ECLI:NL:RBDHA:2019:12626

Rechtbank Den Haag

Datum uitspraak
5 juli 2019
Publicatiedatum
28 november 2019
Zaaknummer
AWB - 18 _ 6079
Instantie
Rechtbank Den Haag
Type
Uitspraak
Procedures
  • Eerste aanleg - enkelvoudig
Vindplaatsen
  • Rechtspraak.nl
AI samenvatting door LexboostAutomatisch gegenereerd

Afwijzing aanvraag machtiging tot voorlopig verblijf voor meerderjarige kinderen van referent met asielstatus

Op 5 juli 2019 heeft de Rechtbank Den Haag uitspraak gedaan in de zaak tussen twee meerderjarige kinderen, eiseres en eiser, en de staatssecretaris van Justitie en Veiligheid. De zaak betreft de afwijzing van hun aanvraag voor een machtiging tot voorlopig verblijf (mvv) in het kader van nareis naar Nederland, waar hun vader, referent, asielstatus heeft. De aanvraag werd afgewezen omdat de feitelijke gezinsband tussen de kinderen en hun vader volgens de staatssecretaris verbroken was voordat hij naar Nederland reisde. De rechtbank heeft vastgesteld dat de kinderen, beiden met de Syrische nationaliteit, niet voldeden aan de voorwaarden voor gezinshereniging zoals vastgelegd in de Vreemdelingenwet 2000.

De rechtbank overwoog dat de eisers niet konden aantonen dat de feitelijke gezinsband met hun vader niet verbroken was. Eiseres had in 2009 een huwelijk gesloten en was in 2010 gescheiden, waarna zij bij haar ouders ging wonen vanwege haar handicap. Eiser, de andere eiser, had inconsistent verklaard over zijn economische situatie in Brazilië. De rechtbank concludeerde dat de staatssecretaris terecht had geoordeeld dat de feitelijke gezinsband verbroken was, en dat de aanvraag om een mvv terecht was afgewezen. De rechtbank verklaarde het beroep ongegrond en er was geen aanleiding voor een proceskostenveroordeling.

De uitspraak benadrukt de noodzaak voor eisers om met consistente en plausibele verklaringen te komen om aan te tonen dat de gezinsband niet verbroken is, en dat de bewijslast bij hen ligt.

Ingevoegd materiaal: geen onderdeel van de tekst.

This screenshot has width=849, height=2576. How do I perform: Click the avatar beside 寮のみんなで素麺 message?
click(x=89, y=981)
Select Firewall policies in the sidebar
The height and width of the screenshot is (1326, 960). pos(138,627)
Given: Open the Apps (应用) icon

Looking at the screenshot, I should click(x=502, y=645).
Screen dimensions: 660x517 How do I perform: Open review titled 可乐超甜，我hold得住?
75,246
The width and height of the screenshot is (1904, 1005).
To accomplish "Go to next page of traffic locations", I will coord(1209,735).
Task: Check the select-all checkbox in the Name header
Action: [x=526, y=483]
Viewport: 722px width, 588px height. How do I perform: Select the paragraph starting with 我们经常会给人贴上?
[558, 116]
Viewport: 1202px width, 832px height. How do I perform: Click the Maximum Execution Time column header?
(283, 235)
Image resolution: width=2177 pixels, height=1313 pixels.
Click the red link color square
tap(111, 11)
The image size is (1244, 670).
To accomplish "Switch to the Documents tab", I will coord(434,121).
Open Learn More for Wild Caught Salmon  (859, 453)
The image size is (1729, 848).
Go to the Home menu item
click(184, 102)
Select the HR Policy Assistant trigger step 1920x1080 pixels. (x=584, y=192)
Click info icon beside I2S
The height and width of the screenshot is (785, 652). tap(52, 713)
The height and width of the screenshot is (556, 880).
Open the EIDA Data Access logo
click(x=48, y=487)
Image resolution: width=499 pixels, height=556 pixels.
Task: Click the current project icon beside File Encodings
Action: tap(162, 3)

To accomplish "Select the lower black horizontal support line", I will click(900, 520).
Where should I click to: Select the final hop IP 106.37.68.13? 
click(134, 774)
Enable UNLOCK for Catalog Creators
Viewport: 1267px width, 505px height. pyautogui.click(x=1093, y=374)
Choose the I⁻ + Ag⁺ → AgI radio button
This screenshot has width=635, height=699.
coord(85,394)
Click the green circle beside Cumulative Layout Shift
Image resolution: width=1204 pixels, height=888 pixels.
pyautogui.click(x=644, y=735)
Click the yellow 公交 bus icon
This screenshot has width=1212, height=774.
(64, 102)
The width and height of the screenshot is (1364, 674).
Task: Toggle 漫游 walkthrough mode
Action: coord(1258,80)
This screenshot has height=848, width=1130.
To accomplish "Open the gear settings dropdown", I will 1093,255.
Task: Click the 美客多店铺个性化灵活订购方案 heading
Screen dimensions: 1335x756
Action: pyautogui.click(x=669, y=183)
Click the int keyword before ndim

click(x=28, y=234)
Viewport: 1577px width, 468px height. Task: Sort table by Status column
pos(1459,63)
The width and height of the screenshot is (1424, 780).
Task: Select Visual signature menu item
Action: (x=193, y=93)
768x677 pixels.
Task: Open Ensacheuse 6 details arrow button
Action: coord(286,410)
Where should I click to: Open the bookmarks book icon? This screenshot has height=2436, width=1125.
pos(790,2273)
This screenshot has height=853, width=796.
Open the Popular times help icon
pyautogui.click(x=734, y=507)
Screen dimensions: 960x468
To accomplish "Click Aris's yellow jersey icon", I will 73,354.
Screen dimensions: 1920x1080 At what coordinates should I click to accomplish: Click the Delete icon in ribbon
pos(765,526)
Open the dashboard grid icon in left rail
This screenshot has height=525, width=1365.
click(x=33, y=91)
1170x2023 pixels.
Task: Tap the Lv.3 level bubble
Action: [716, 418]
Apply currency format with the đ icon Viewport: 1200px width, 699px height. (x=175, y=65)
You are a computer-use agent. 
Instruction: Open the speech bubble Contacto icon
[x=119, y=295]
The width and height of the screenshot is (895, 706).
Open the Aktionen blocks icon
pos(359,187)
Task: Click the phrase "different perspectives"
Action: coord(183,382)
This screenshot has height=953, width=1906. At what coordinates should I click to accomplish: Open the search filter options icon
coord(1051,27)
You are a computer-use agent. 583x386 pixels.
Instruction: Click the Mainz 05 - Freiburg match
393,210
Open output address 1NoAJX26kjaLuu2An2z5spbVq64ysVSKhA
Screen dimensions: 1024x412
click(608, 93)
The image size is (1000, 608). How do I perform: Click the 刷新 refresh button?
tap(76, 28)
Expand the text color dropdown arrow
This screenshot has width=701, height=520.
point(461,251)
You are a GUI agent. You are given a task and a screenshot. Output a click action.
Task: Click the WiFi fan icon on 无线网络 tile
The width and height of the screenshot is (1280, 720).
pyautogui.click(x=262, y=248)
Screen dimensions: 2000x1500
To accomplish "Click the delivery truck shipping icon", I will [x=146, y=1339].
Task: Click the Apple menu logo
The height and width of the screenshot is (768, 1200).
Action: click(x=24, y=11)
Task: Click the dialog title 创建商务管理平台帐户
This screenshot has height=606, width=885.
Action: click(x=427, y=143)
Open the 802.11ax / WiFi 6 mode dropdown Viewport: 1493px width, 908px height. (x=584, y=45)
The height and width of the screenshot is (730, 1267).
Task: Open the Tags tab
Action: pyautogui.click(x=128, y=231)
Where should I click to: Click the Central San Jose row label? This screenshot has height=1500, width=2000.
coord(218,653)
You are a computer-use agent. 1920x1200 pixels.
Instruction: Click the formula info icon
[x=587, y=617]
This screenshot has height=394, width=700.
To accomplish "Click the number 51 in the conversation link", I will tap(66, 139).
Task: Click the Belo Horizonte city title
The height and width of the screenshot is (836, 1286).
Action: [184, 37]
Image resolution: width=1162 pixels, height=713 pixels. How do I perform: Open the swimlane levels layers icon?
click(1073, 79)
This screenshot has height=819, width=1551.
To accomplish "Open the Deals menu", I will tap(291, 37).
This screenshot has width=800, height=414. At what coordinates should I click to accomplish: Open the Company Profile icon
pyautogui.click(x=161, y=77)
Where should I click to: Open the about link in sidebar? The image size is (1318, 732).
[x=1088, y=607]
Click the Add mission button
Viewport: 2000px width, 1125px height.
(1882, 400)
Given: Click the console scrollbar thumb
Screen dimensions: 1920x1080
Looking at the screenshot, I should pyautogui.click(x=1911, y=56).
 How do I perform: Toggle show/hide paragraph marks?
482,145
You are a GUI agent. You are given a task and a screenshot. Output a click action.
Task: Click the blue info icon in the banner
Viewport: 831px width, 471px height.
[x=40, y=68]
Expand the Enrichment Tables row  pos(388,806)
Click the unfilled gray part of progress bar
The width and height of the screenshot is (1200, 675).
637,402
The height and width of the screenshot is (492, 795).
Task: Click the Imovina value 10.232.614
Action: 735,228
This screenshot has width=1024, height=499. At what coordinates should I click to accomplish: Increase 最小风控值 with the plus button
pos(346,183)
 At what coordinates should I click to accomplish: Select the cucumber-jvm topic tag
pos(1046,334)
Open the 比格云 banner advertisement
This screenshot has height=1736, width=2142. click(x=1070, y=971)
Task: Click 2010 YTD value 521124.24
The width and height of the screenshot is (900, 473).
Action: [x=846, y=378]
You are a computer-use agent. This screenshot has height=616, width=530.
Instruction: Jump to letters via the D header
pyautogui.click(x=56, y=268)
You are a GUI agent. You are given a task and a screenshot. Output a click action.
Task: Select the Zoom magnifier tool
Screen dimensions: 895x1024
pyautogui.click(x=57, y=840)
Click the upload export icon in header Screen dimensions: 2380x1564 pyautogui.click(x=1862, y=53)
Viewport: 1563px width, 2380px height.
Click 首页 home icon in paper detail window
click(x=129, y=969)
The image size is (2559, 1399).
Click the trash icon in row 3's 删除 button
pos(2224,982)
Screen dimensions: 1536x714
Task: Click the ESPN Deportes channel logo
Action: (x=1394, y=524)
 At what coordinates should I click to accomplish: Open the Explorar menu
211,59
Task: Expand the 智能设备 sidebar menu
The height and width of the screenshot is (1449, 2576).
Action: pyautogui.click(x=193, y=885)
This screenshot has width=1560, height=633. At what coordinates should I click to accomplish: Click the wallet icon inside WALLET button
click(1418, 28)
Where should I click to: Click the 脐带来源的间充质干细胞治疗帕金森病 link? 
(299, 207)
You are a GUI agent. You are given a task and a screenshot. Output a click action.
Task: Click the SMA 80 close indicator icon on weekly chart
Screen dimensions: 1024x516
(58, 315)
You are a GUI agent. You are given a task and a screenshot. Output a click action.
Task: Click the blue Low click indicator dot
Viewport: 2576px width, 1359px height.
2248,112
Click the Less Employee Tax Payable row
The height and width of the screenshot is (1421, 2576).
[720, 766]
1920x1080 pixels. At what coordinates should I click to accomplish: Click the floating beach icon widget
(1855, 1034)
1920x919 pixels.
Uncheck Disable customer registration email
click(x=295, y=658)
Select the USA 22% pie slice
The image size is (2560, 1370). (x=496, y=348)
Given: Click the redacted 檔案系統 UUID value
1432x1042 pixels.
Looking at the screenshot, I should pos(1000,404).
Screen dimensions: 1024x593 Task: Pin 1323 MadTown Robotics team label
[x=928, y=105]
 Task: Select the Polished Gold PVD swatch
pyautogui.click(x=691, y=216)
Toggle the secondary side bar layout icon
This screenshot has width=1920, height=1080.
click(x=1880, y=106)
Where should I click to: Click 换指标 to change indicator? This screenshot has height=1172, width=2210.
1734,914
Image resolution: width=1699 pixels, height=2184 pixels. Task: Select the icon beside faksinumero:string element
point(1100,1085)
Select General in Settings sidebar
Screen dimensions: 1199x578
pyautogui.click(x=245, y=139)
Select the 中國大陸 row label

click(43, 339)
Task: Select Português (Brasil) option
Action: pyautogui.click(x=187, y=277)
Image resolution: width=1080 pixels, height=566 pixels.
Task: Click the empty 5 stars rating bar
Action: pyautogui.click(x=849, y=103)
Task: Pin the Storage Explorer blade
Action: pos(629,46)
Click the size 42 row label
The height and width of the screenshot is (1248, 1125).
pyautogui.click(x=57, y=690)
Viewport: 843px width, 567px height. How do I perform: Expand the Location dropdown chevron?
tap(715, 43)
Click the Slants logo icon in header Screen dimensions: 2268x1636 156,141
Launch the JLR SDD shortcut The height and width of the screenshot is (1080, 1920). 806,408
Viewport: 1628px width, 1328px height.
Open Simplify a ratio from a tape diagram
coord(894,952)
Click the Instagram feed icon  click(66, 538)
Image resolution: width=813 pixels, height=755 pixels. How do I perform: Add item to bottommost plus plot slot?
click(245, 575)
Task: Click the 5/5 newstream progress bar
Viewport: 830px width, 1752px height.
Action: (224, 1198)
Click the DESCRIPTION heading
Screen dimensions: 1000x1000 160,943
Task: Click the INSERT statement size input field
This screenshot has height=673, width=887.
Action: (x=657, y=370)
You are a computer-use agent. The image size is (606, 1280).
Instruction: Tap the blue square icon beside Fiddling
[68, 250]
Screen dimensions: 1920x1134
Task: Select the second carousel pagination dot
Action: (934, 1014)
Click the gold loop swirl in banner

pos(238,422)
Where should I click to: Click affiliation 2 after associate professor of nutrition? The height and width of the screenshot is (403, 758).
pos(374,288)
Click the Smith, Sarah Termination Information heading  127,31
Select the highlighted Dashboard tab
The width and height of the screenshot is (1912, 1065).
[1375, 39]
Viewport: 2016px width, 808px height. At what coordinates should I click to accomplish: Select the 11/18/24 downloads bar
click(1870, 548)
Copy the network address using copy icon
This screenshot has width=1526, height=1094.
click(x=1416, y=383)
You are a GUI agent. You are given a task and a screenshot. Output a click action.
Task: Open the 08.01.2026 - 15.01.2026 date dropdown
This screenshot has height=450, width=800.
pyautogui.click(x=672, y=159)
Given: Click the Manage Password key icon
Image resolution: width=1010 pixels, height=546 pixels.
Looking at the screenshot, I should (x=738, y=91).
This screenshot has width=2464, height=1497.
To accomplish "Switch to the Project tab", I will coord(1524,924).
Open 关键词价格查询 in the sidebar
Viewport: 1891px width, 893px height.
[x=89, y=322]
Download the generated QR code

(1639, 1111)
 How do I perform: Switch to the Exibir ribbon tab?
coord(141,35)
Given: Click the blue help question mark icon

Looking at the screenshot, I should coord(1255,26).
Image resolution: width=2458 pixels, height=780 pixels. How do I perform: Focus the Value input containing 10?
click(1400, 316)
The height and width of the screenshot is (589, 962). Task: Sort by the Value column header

De rechtbank heeft ook aangegeven dat de beoordeling van de gezinsband moet plaatsvinden op basis van de situatie ten tijde van de aanvraag en de omstandigheden van het vertrek van de referent uit zijn land van herkomst.

Uitspraak

RECHTBANK DEN HAAG

Bestuursrecht
zaaknummer: AWB 18/6079

uitspraak van de enkelvoudige kamer van 5 juli 2019 in de zaak tussen

[eiseres] , eiseres, v-nummer [v-nummer]

en

[eiser ] , eiser, v-nummer [v-nummer]

samen te noemen: eisers
(gemachtigde: mr. H. Yousef),
en

de staatssecretaris van Justitie en Veiligheid, verweerder

Procesverloop

Bij besluit van 5 juli 2017 (het primaire besluit) heeft verweerder de ten behoeve van eisers ingediende aanvraag voor een machtiging tot voorlopig verblijf (mvv) in het kader van nareis voor verblijf bij hun vader, [A] (referent), afgewezen.
Bij besluit van 20 juli 2018 (het bestreden besluit) heeft verweerder het bezwaar van eisers ongegrond verklaard.
Eisers hebben tegen het bestreden besluit beroep ingesteld.
Verweerder heeft een verweerschrift ingediend.
Het onderzoek ter zitting heeft plaatsgevonden op 23 mei 2019. Eisers hebben zich laten vertegenwoordiger door hun gemachtigde. Referent is verschenen. Verweerder is, met bericht van verhindering, niet verschenen.

Overwegingen

1. Eiseres is geboren op [geboortedatum] 1979 en eiser op [geboortedatum] 1991. Beiden hebben de Syrische nationaliteit en zijn de meerderjarige kinderen van referent. Aan referent is per 18 september 2016 een verblijfsvergunning asiel voor bepaalde tijd verleend. Referent heeft op 25 oktober 2016 de onderhavige aanvraag ingediend voor eisers.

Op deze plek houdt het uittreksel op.